フブキの剣技も力や鋭さが増して、動物の毛皮の硬さに負けないようになってきたしな。
そして、西の森の魔物も結構減らせられたので、妹のあてながこの町に来るときに危険な目に会いにくくなったような気がする。
日が暮れる前に町に帰り、傭兵ギルドに寄って魔法石の換金をしておく。
ランク2の魔法石が120個で銀貨12枚、ランク1の魔法石が104個で銀貨3枚と小銀貨2枚。

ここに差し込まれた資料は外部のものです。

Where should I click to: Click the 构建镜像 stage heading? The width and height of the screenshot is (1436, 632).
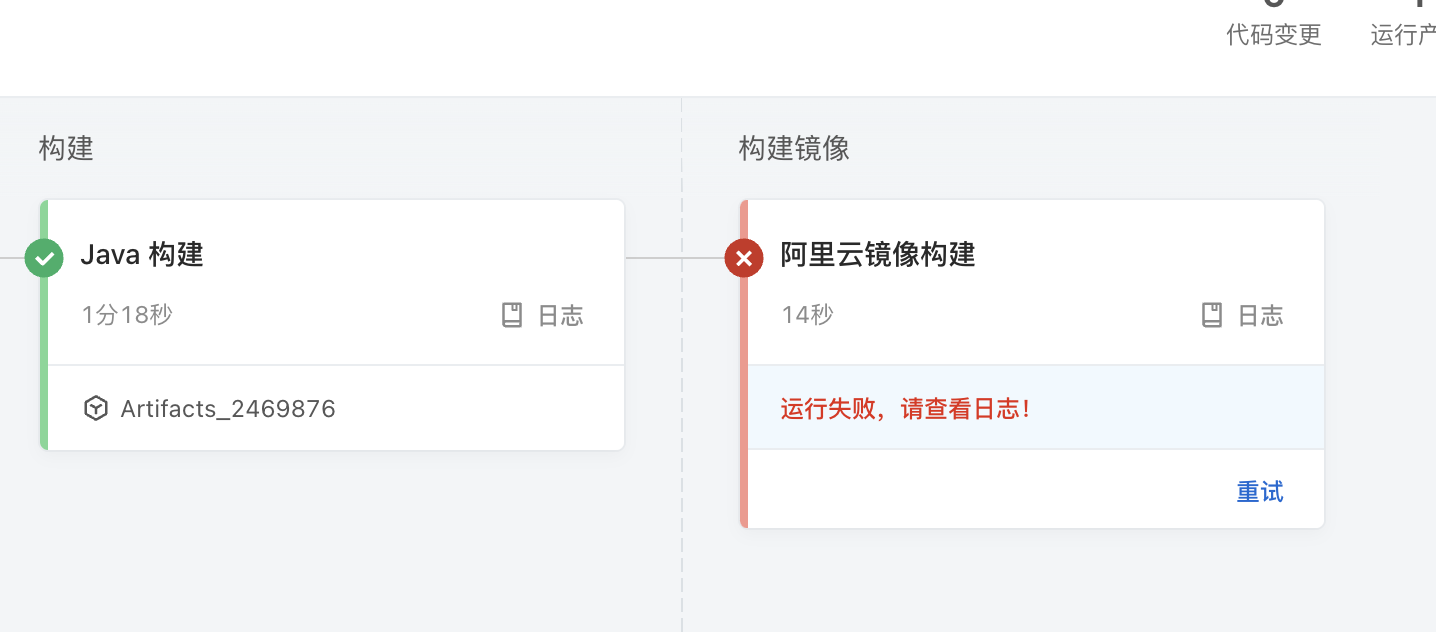pyautogui.click(x=794, y=149)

これを予定通り3等分して分ける。ミユキとフブキはレベルアップの指導料もあるので2人で1人分になっている。まあ、実際魔物を倒したのは俺が一番多いしな。
「ミユキちゃん、フブキちゃん、魔法石のお金、半分で大丈夫?」
そう言ってエリーが2人に銀貨5枚と、割り切れなかった小銀貨2枚をおまけで渡す。
「大丈夫です。というか、もらえなくても当たり前くらいの仕事しかしてなかったし、本来必要のない魔物狩り、私達のレベルアップに付き合ってもらった立場なので、本当は貰わなくてもいいかなって思っています」
ミユキが申し訳なさそうにそう言う。
「そうだね。レベルが32に上がっただけでも十分な報酬だよ」
フブキが嬉しそうにそう言う。
「それと、銀貨がもう1枚あれば、銀貨6枚で傭兵ギルドのギルドカードが作れるけど、銀貨1枚貸すか?」
俺はミユキに一応聞く。彼女は工房ギルドのカードしか持っていないからレベルの確認やスキルの確認ができないのだ。
「私も返してもらうけどね」
フブキがそう言って笑う。
「もう!」
ミユキがそんなフブキに腹を立てる。
「じゃあ、お願いします。明日の取り分から引いてくださいね」
フブキがそう言うので、俺は銀貨1枚を貸し、フブキは傭兵ギルドの受付で登録とカードの作成をお願いする。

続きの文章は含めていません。